*** Block opens ***

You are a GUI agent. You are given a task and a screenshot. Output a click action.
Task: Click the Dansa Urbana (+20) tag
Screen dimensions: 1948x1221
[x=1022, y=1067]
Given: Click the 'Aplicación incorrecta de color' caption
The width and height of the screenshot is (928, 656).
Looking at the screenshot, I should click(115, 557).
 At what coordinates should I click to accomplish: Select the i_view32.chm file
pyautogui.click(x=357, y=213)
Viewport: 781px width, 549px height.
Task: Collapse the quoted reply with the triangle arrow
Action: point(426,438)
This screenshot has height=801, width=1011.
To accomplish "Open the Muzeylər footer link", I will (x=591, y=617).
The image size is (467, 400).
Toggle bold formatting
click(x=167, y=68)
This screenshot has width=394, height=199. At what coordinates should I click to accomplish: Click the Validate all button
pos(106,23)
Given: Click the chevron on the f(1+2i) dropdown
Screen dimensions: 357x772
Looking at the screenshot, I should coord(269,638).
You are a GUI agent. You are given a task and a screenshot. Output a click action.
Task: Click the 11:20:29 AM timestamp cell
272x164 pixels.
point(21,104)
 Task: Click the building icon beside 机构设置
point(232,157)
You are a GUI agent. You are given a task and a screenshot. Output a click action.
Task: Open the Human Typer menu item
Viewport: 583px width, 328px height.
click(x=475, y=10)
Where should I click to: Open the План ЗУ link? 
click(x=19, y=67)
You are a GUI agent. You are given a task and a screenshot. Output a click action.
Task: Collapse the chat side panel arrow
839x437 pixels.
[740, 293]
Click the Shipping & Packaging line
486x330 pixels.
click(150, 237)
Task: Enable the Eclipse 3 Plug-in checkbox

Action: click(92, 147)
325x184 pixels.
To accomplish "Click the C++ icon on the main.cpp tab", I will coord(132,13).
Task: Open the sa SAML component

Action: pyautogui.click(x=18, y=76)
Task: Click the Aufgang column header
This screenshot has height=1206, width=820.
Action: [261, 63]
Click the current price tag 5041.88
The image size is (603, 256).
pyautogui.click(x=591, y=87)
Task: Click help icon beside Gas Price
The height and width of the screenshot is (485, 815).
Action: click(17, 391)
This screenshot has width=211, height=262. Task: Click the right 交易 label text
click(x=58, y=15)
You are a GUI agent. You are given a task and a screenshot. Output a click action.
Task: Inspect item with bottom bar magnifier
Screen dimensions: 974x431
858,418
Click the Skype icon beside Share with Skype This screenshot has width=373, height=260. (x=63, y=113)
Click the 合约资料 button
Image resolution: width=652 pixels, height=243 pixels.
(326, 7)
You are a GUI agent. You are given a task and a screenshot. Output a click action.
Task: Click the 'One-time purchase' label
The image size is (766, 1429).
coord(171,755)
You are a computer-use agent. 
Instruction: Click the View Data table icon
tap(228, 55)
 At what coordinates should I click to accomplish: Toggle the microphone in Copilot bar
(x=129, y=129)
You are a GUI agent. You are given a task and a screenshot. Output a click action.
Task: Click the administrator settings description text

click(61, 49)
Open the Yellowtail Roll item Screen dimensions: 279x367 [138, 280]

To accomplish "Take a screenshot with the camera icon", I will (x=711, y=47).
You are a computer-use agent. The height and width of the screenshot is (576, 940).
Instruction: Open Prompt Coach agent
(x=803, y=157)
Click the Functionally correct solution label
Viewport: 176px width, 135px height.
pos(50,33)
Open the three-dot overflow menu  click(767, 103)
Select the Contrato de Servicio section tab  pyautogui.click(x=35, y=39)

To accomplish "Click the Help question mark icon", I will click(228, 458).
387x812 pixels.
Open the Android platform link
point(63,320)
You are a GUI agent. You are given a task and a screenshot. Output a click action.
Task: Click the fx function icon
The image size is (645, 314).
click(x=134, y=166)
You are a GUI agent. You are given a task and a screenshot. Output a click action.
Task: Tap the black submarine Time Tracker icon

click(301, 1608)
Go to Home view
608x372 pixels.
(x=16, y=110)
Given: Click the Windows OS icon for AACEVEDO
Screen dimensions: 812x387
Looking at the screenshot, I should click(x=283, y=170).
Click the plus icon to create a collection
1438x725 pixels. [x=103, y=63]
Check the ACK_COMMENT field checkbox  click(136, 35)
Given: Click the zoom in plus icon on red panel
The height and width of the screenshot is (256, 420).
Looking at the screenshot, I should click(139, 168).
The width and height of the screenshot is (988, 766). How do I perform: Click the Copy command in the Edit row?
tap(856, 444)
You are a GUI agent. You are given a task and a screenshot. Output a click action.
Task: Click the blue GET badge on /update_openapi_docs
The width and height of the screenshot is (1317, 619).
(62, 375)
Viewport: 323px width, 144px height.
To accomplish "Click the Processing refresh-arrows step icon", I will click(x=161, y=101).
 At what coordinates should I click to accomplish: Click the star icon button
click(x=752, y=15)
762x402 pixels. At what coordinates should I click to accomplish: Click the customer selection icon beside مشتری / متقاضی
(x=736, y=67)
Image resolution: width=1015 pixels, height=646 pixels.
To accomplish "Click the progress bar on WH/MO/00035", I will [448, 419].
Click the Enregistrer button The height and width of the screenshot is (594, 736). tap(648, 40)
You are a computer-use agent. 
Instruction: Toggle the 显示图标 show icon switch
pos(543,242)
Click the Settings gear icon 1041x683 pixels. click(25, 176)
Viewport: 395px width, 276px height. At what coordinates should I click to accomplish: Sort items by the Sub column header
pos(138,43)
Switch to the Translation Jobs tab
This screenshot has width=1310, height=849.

*** Block closes ***

TASK OBJECTIVE » So that nothing is lost, retype every entry in the listing above exactly.

OUTPUT »
You are a GUI agent. You are given a task and a screenshot. Output a click action.
Task: Click the Dansa Urbana (+20) tag
Screen dimensions: 1948x1221
[x=1022, y=1067]
Given: Click the 'Aplicación incorrecta de color' caption
The width and height of the screenshot is (928, 656).
Looking at the screenshot, I should click(115, 557).
 At what coordinates should I click to accomplish: Select the i_view32.chm file
pyautogui.click(x=357, y=213)
Viewport: 781px width, 549px height.
Task: Collapse the quoted reply with the triangle arrow
Action: point(426,438)
This screenshot has height=801, width=1011.
To accomplish "Open the Muzeylər footer link", I will (x=591, y=617).
The image size is (467, 400).
Toggle bold formatting
click(x=167, y=68)
This screenshot has width=394, height=199. At what coordinates should I click to accomplish: Click the Validate all button
pos(106,23)
Given: Click the chevron on the f(1+2i) dropdown
Screen dimensions: 357x772
Looking at the screenshot, I should coord(269,638).
You are a GUI agent. You are given a task and a screenshot. Output a click action.
Task: Click the 11:20:29 AM timestamp cell
272x164 pixels.
point(21,104)
 Task: Click the building icon beside 机构设置
point(232,157)
You are a GUI agent. You are given a task and a screenshot. Output a click action.
Task: Open the Human Typer menu item
Viewport: 583px width, 328px height.
click(x=475, y=10)
Where should I click to: Open the План ЗУ link? 
click(x=19, y=67)
You are a GUI agent. You are given a task and a screenshot. Output a click action.
Task: Collapse the chat side panel arrow
839x437 pixels.
[740, 293]
Click the Shipping & Packaging line
486x330 pixels.
click(150, 237)
Task: Enable the Eclipse 3 Plug-in checkbox

Action: click(92, 147)
325x184 pixels.
To accomplish "Click the C++ icon on the main.cpp tab", I will coord(132,13).
Task: Open the sa SAML component

Action: pyautogui.click(x=18, y=76)
Task: Click the Aufgang column header
This screenshot has height=1206, width=820.
Action: [261, 63]
Click the current price tag 5041.88
The image size is (603, 256).
pyautogui.click(x=591, y=87)
Task: Click help icon beside Gas Price
The height and width of the screenshot is (485, 815).
Action: click(17, 391)
This screenshot has width=211, height=262. Task: Click the right 交易 label text
click(x=58, y=15)
You are a GUI agent. You are given a task and a screenshot. Output a click action.
Task: Inspect item with bottom bar magnifier
Screen dimensions: 974x431
858,418
Click the Skype icon beside Share with Skype This screenshot has width=373, height=260. (x=63, y=113)
Click the 合约资料 button
Image resolution: width=652 pixels, height=243 pixels.
(326, 7)
You are a GUI agent. You are given a task and a screenshot. Output a click action.
Task: Click the 'One-time purchase' label
The image size is (766, 1429).
coord(171,755)
You are a computer-use agent. 
Instruction: Click the View Data table icon
tap(228, 55)
 At what coordinates should I click to accomplish: Toggle the microphone in Copilot bar
(x=129, y=129)
You are a GUI agent. You are given a task and a screenshot. Output a click action.
Task: Click the administrator settings description text

click(61, 49)
Open the Yellowtail Roll item Screen dimensions: 279x367 [138, 280]

To accomplish "Take a screenshot with the camera icon", I will (x=711, y=47).
You are a computer-use agent. The height and width of the screenshot is (576, 940).
Instruction: Open Prompt Coach agent
(x=803, y=157)
Click the Functionally correct solution label
Viewport: 176px width, 135px height.
pos(50,33)
Open the three-dot overflow menu  click(767, 103)
Select the Contrato de Servicio section tab  pyautogui.click(x=35, y=39)

To accomplish "Click the Help question mark icon", I will click(228, 458).
387x812 pixels.
Open the Android platform link
point(63,320)
You are a GUI agent. You are given a task and a screenshot. Output a click action.
Task: Click the fx function icon
The image size is (645, 314).
click(x=134, y=166)
You are a GUI agent. You are given a task and a screenshot. Output a click action.
Task: Tap the black submarine Time Tracker icon

click(301, 1608)
Go to Home view
608x372 pixels.
(x=16, y=110)
Given: Click the Windows OS icon for AACEVEDO
Screen dimensions: 812x387
Looking at the screenshot, I should click(x=283, y=170).
Click the plus icon to create a collection
1438x725 pixels. [x=103, y=63]
Check the ACK_COMMENT field checkbox  click(136, 35)
Given: Click the zoom in plus icon on red panel
The height and width of the screenshot is (256, 420).
Looking at the screenshot, I should click(139, 168).
The width and height of the screenshot is (988, 766). How do I perform: Click the Copy command in the Edit row?
tap(856, 444)
You are a GUI agent. You are given a task and a screenshot. Output a click action.
Task: Click the blue GET badge on /update_openapi_docs
The width and height of the screenshot is (1317, 619).
(62, 375)
Viewport: 323px width, 144px height.
To accomplish "Click the Processing refresh-arrows step icon", I will click(x=161, y=101).
 At what coordinates should I click to accomplish: Click the star icon button
click(x=752, y=15)
762x402 pixels. At what coordinates should I click to accomplish: Click the customer selection icon beside مشتری / متقاضی
(x=736, y=67)
Image resolution: width=1015 pixels, height=646 pixels.
To accomplish "Click the progress bar on WH/MO/00035", I will [448, 419].
Click the Enregistrer button The height and width of the screenshot is (594, 736). tap(648, 40)
You are a computer-use agent. 
Instruction: Toggle the 显示图标 show icon switch
pos(543,242)
Click the Settings gear icon 1041x683 pixels. click(25, 176)
Viewport: 395px width, 276px height. At what coordinates should I click to accomplish: Sort items by the Sub column header
pos(138,43)
Switch to the Translation Jobs tab
This screenshot has width=1310, height=849.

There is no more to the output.